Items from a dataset
# # #

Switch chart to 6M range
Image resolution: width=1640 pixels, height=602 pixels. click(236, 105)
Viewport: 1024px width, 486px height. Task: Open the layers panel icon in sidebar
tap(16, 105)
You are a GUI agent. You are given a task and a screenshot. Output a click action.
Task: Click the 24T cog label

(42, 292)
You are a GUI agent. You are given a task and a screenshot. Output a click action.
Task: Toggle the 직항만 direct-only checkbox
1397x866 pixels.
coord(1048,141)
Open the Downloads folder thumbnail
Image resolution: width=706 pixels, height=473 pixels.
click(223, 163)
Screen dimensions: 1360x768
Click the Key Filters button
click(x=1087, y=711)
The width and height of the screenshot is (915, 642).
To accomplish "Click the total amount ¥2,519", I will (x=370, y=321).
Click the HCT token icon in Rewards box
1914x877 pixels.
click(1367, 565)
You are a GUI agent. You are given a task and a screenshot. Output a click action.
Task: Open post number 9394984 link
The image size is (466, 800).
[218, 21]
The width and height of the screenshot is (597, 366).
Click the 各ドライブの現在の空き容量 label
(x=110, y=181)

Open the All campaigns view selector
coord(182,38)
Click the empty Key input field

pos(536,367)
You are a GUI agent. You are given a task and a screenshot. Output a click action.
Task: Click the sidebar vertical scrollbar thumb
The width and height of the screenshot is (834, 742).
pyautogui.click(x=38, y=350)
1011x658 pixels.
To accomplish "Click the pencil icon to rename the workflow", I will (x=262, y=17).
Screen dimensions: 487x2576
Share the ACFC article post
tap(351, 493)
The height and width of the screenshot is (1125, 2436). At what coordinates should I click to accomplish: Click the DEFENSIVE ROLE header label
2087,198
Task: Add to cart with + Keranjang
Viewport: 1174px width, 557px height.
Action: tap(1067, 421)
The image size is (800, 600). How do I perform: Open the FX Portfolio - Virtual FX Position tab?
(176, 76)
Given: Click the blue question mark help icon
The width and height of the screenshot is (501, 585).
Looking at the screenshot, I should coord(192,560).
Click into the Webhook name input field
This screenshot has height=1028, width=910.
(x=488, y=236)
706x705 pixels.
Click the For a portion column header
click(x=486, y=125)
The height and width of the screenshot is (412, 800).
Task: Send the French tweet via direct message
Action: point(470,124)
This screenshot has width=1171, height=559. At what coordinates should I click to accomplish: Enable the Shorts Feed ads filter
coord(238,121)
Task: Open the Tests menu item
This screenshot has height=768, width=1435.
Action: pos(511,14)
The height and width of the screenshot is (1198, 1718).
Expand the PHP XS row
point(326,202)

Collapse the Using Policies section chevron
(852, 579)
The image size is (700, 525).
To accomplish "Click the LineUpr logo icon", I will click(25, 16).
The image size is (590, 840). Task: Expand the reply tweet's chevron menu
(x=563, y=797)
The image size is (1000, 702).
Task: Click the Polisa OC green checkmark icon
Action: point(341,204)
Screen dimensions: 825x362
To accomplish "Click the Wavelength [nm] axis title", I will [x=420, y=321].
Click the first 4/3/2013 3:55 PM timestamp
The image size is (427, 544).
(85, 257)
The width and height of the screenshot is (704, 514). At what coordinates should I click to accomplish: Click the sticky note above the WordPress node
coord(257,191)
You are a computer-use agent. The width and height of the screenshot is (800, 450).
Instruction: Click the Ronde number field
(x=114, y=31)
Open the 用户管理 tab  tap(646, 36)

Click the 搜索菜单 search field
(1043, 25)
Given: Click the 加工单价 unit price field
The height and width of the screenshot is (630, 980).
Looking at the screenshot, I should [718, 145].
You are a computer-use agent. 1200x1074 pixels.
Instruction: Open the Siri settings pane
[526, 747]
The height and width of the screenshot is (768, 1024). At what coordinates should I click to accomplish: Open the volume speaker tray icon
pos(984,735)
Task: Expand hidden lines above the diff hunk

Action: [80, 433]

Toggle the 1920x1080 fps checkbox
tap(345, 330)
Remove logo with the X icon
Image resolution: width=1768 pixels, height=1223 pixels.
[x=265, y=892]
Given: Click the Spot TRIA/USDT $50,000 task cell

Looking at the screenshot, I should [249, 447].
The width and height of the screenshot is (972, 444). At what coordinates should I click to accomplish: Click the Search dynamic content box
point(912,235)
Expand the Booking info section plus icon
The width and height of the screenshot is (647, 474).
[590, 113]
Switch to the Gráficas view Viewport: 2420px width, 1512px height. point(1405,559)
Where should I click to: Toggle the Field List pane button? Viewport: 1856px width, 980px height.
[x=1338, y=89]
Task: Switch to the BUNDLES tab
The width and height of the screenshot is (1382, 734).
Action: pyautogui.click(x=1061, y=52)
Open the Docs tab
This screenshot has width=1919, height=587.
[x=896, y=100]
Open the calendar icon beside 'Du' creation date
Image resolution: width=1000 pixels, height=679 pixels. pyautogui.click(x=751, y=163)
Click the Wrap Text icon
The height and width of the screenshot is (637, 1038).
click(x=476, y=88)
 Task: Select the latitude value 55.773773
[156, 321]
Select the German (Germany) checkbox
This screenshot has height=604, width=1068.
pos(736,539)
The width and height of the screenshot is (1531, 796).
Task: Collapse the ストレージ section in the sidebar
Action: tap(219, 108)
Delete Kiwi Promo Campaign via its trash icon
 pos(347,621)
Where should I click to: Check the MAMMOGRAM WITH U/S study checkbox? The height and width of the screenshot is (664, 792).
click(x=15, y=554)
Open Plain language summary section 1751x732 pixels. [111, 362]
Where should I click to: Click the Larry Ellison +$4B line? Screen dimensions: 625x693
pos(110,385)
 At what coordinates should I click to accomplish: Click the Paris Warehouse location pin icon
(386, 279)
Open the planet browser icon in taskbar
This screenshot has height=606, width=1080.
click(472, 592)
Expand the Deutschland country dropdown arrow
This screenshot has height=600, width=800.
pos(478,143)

# # #

TASK TO COMPLETE: Every line above in which the word "logo" is present must be copied into the answer.

SOLUTION TO THE EXERCISE:
To accomplish "Click the LineUpr logo icon", I will click(25, 16).
Remove logo with the X icon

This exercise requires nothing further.